:: Your task ::
Please retype only the lines below that run from the one containing "Given: Click the plot" through the last line, both included, without altering a word.

:: Data for this task ::
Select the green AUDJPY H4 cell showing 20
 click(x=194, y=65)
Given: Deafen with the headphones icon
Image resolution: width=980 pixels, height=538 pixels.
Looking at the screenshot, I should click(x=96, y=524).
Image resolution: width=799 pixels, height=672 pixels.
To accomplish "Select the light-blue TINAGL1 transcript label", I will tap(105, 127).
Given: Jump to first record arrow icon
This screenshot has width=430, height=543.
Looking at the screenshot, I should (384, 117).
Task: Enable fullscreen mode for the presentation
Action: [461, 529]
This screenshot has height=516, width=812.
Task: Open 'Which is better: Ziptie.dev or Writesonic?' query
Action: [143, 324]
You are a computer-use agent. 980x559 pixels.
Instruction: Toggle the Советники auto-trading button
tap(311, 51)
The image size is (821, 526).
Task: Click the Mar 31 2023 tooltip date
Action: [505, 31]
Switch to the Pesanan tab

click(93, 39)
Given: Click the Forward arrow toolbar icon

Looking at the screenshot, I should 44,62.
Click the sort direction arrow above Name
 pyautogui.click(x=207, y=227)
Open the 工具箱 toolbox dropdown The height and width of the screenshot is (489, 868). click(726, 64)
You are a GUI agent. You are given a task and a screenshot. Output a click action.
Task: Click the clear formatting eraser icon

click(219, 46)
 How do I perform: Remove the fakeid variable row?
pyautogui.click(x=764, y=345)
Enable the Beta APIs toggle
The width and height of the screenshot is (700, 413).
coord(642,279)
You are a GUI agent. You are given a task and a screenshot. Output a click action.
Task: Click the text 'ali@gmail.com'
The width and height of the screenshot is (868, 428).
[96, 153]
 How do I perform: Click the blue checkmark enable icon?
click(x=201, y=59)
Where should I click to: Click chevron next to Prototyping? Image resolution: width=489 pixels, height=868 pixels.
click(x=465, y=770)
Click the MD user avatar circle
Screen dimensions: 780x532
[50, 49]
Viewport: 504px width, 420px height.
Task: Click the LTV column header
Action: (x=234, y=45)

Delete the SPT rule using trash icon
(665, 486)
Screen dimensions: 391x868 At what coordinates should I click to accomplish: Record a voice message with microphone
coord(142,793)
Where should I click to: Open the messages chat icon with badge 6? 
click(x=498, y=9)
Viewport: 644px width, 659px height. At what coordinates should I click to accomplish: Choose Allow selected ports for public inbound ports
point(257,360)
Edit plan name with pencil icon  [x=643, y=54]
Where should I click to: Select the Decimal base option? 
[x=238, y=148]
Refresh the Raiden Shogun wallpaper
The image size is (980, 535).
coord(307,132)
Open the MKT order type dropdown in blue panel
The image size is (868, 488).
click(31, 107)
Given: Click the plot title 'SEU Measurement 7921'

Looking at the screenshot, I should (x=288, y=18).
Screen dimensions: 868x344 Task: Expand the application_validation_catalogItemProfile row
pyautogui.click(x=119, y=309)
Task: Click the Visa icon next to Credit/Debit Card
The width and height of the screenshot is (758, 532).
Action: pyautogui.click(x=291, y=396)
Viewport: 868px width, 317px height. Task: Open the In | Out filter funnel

:: Response for this exercise ::
Given: Click the plot title 'SEU Measurement 7921'

Looking at the screenshot, I should (x=288, y=18).
Screen dimensions: 868x344 Task: Expand the application_validation_catalogItemProfile row
pyautogui.click(x=119, y=309)
Task: Click the Visa icon next to Credit/Debit Card
The width and height of the screenshot is (758, 532).
Action: pyautogui.click(x=291, y=396)
Viewport: 868px width, 317px height. Task: Open the In | Out filter funnel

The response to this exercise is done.